Quick to learn and doggedly determined to excel at everything he turns his hands to, his efforts at achieving his goal of producing the best, tastiest food without compromise have seen him winning awards to setting up his own university of organics, combining 21st century scientific research with farming principles from the past. Together with Clare he has set up an education centre at the farm, with a view to helping to spread the word to all generations about the importance of natural farming, healthy eating and animal welfare. The farm even produces its own compost, as well as organic lager and sparkling wine. To say that Jody is driven would be an understatement.

"I always say I love winning and I hate losing which is probably right," he smiles. "There was no sense for me in doing something that everybody was doing. I wanted to do it better in every way. I don't know where I got that disease from but that's the way I've gone about basically everything in my life."

However, like the ups and downs of a Formula One season, things don't always quite go to plan. Producing such high-end consumables requires considerable volume in order to keep a farming business such as Laverstoke afloat and, more importantly, sustainable. As Jody acknowledges, it's been a steep learning curve but one which he hasn't shied away from, even when the tricky business of maintaining profitability and sustainability threatened to compromise his original goals for the farm.

"The farm has changed dramatically from a farming point of view," he says. "Now the farm is much more of a dairy farm than anything with our buffalo milk. We do a lot of sheep and sell them like any other farm. We've become more of a normal farm now than we ever were." When it comes to describing his legacy at Laverstoke, Jody shares a more pragmatic opinion, offering a brief flicker of that innate desire to win in his personality. "In the beginning, I didn't really know what I was doing," Jody admits. "I started out doing it for myself and my family - a lot of it has come back to that. I'm proud that it's now become profitable but I would have liked to have achieved that much earlier."

It's clear that even when it comes to farming, Jody is looking to make his mark as a champion. Earlier in the year he challenged the head of a consortium of buffalo mozzarella producers in Campania, Italy to a head-to-head taste test with Laverstoke's homegrown mozzarella. The Cheese Prix which drew much attention in the press showed that Laverstoke could hold its head high even when up against the biggest mozzarella producers on their own soil. Jody's buffalo milk ice cream also received a good deal of praise.

Whether it's looking back on an illustrious racing career or being a successful businessman, Jody is a man who lives in the moment, keen to be recognised not for former glories but for what he is achieving in the present.

"I've never been nervous to take on anything and I've always looked at what I want to do and not how I'm going to get there. It's a fault sometimes as it's much harder," he confesses. "I always wanted to put the F1 stuff aside when it came to this because I felt it didn't gain me any respect for what I was doing now."

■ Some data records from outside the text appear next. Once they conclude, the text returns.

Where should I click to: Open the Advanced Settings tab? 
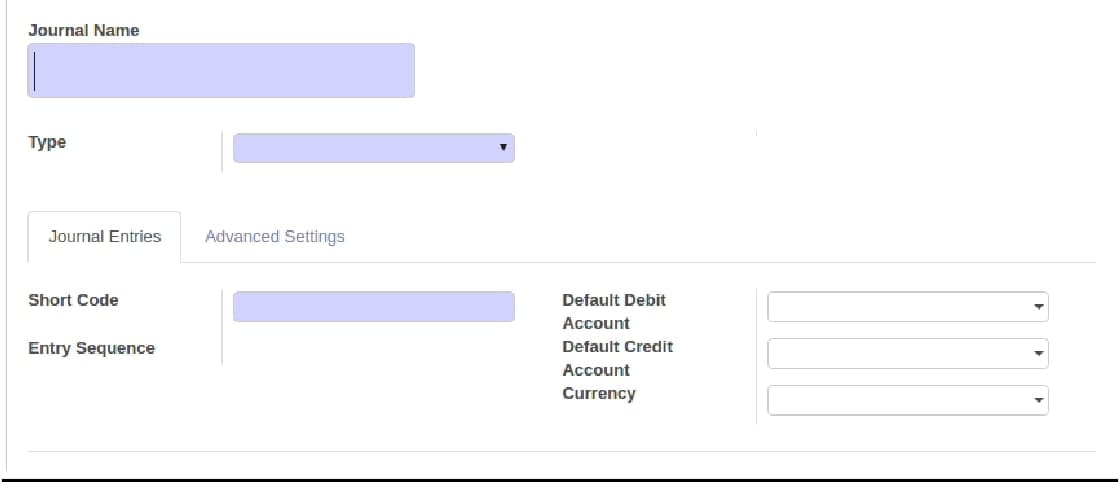pos(274,237)
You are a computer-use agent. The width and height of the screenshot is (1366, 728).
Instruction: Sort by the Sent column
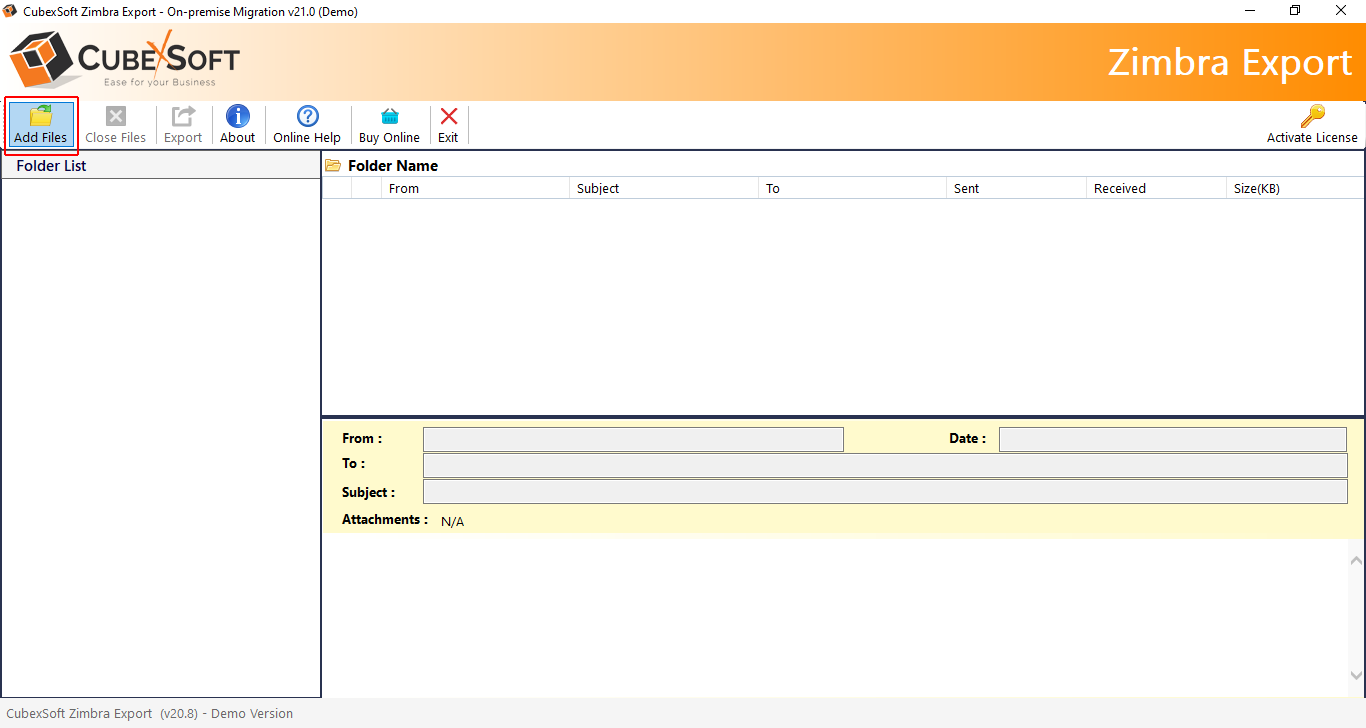tap(966, 188)
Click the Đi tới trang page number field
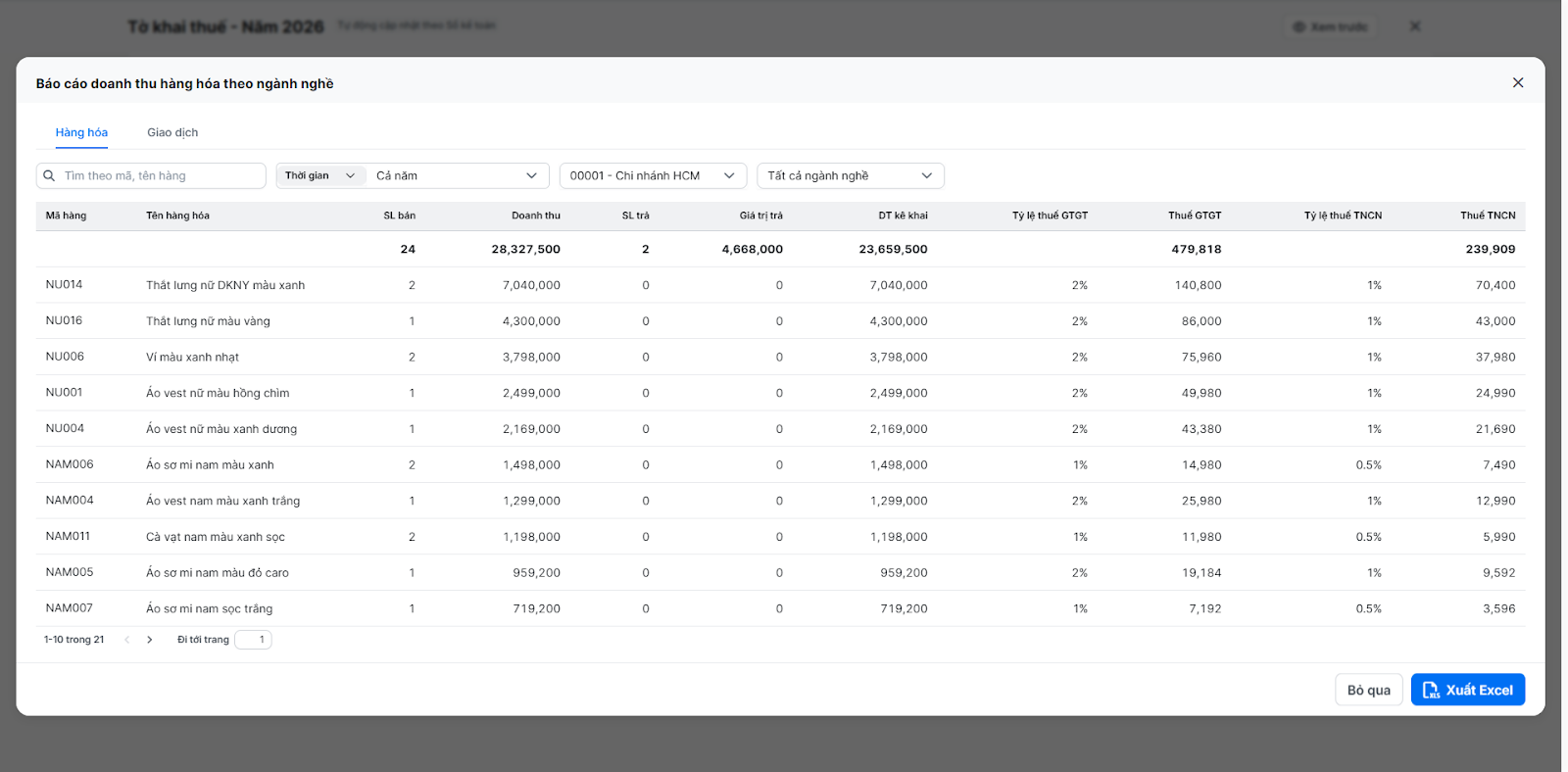The width and height of the screenshot is (1568, 772). [x=253, y=640]
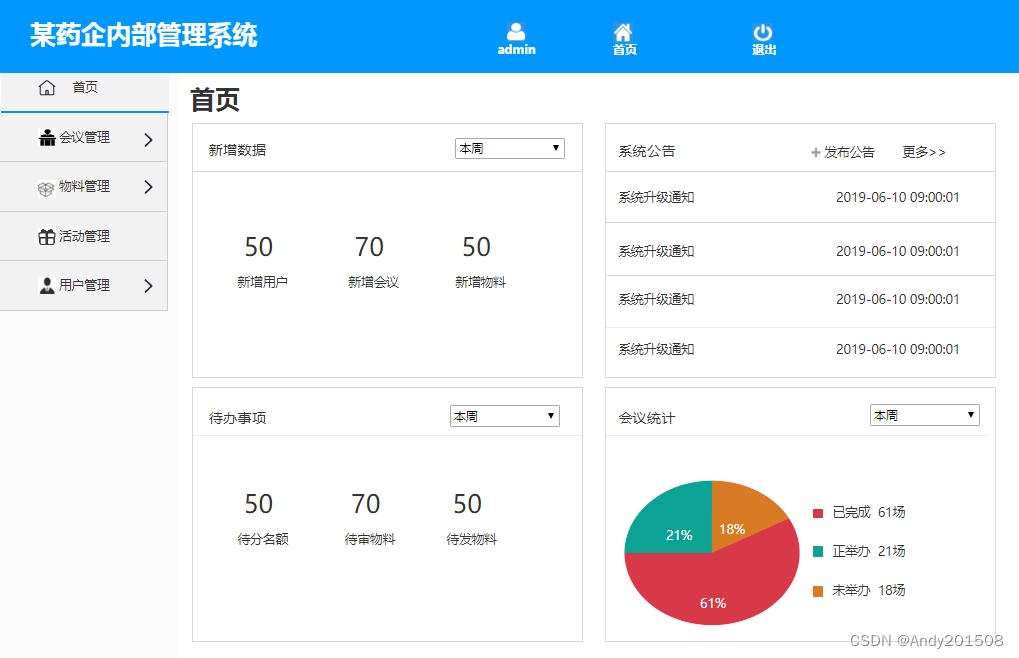Click the briefcase icon next to 会议管理
Screen dimensions: 1019x658
47,137
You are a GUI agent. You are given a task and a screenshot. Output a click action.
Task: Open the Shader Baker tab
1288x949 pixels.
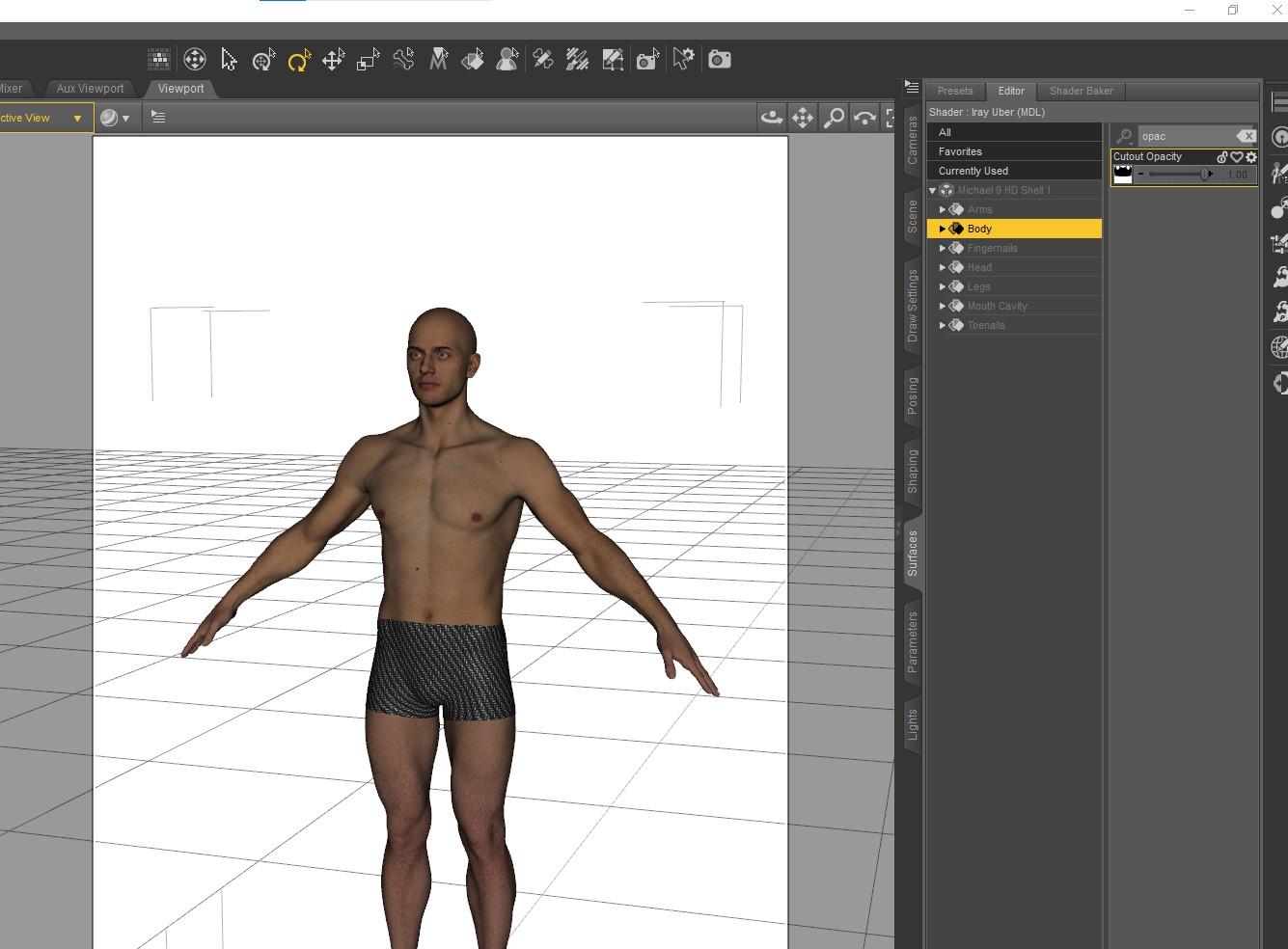click(1081, 91)
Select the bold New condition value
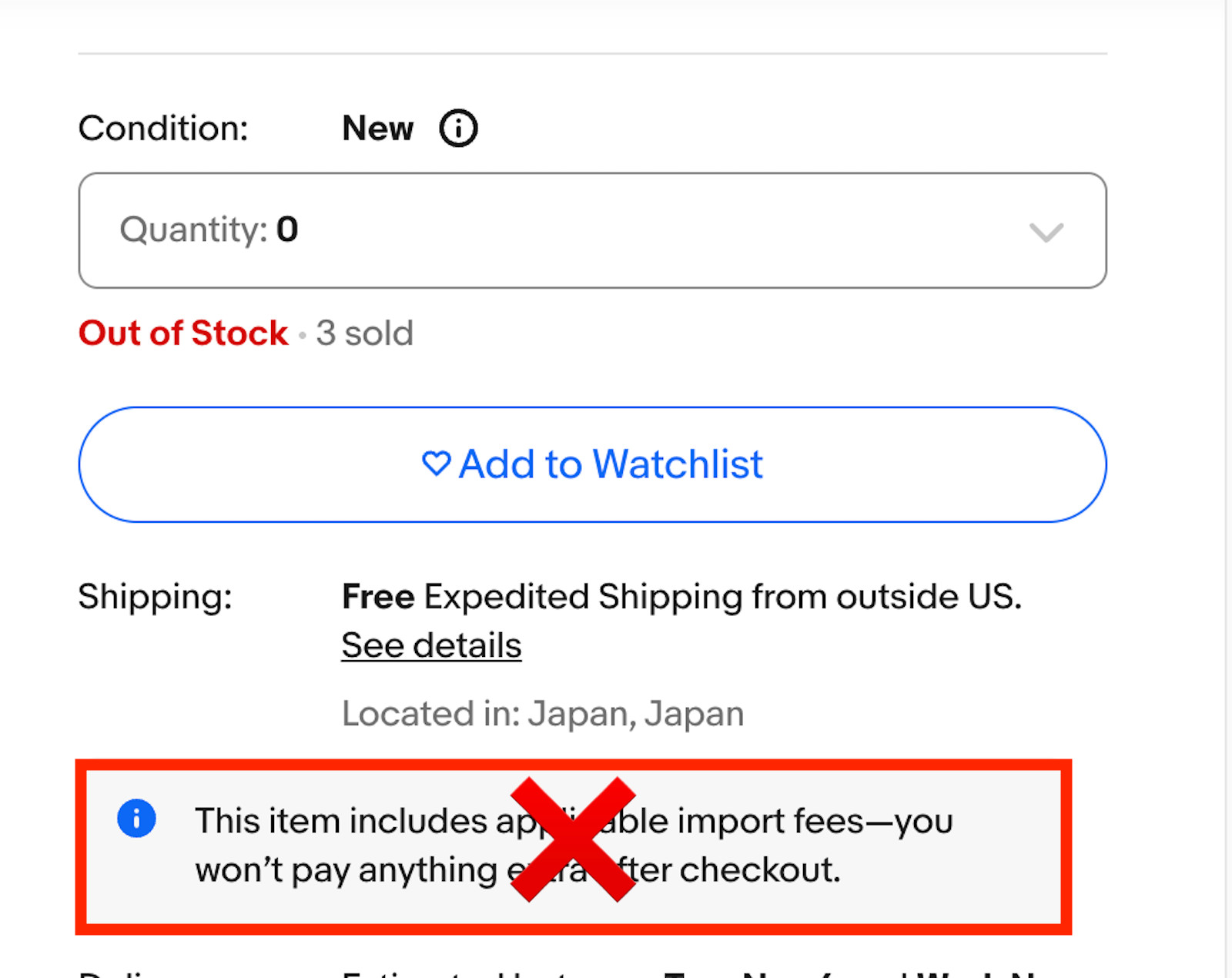 tap(377, 128)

Despite the farm taking up much of his time, Jody still manages to indulge in his love of fast cars especially when it comes to getting back behind the wheel at the annual family music and motoring festival, CarFest, hosted each year at Laverstoke and founded by friend and fellow car enthusiast Chris Evans. This year, Jody's racing accolade was even celebrated with a display and demonstration of 30 carefully curated cars, representing the history of Grand Prix racing from the turn of the last century to the present day. It seems old habits die hard. The question on everyone's lips - what does the future hold for this former Formula One world champion turned farmer?

Jody pauses for a moment and says: "The whole thing has been a journey. I've done so much in my life and had so much experience in so many different things." He smiles, "I don't think I'll ever retire." Judging by his performance over the past 40 years, he may well be right about that.